> Work task
Every line from the one holding "This screenshot has width=644, height=328." through the one holding "Viewport: 826px width, 441px height." in the data below must be returned exactly, both ends included, with pictures left out and nothing else added.

> Data supplied
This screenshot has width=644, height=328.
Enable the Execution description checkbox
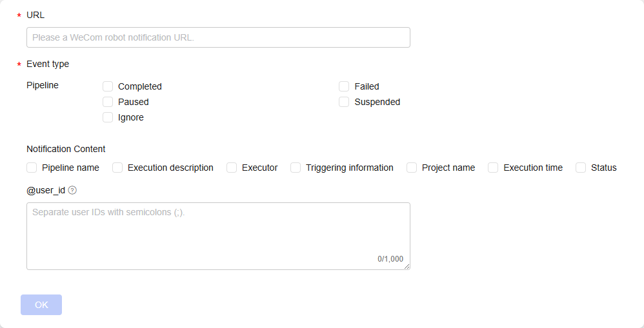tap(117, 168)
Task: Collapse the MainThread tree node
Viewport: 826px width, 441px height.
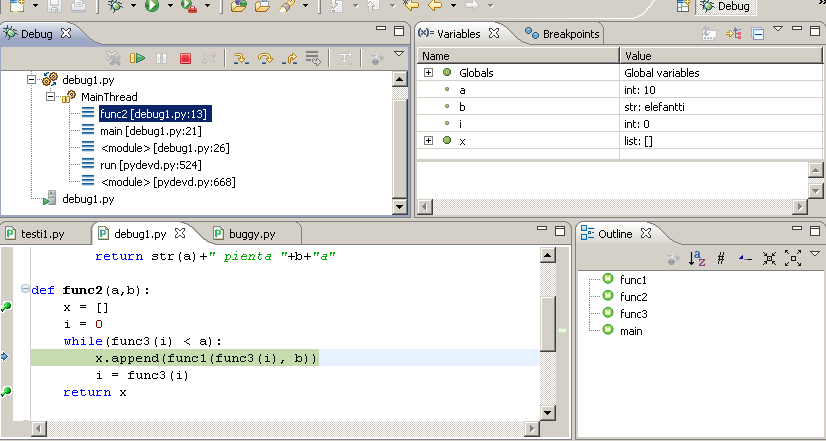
---
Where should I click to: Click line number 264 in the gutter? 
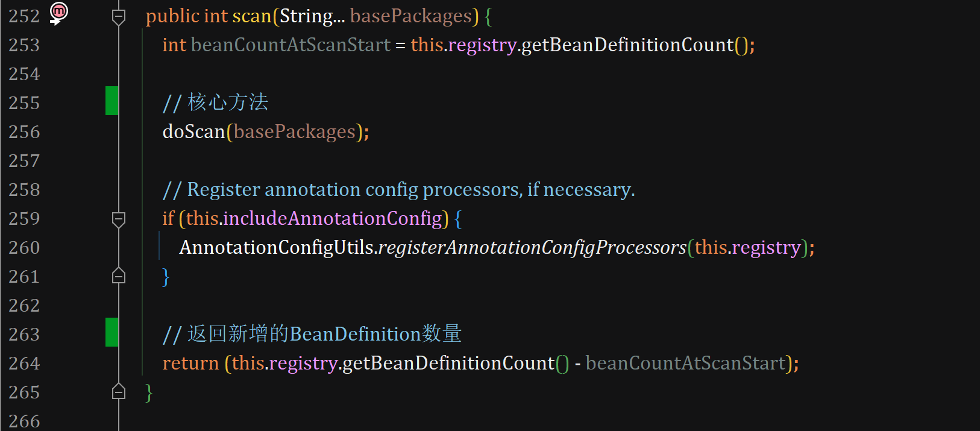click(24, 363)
==
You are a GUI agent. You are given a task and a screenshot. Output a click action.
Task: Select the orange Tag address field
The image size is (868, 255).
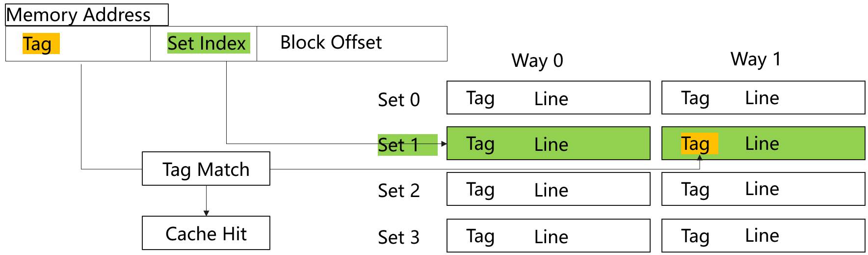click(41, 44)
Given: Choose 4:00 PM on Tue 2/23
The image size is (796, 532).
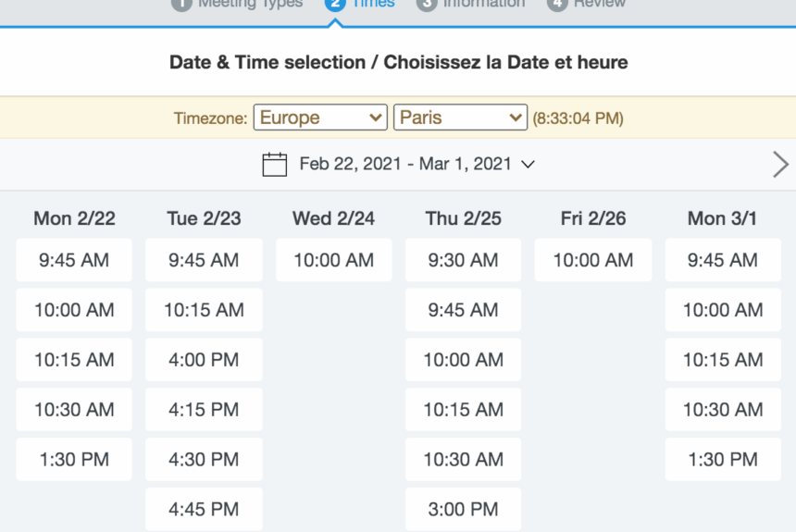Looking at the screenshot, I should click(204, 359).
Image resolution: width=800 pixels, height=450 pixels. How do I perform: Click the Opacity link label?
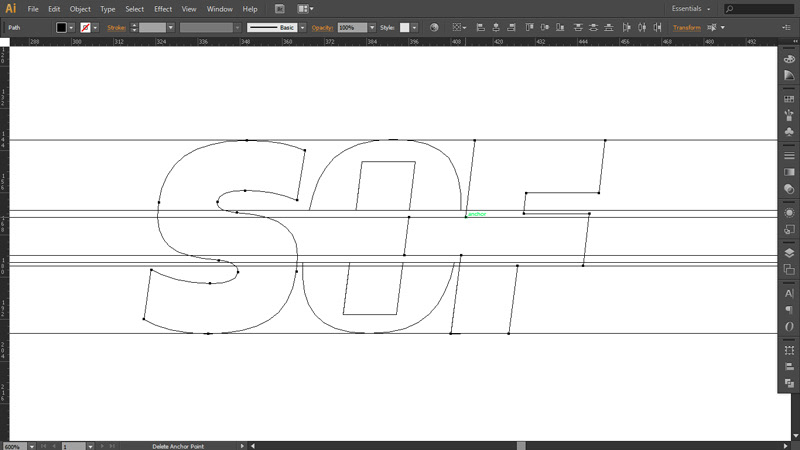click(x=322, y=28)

> Exercise response
This screenshot has width=644, height=328.
Enable the Execution description checkbox
tap(117, 168)
Task: Collapse the MainThread tree node
Viewport: 826px width, 441px height.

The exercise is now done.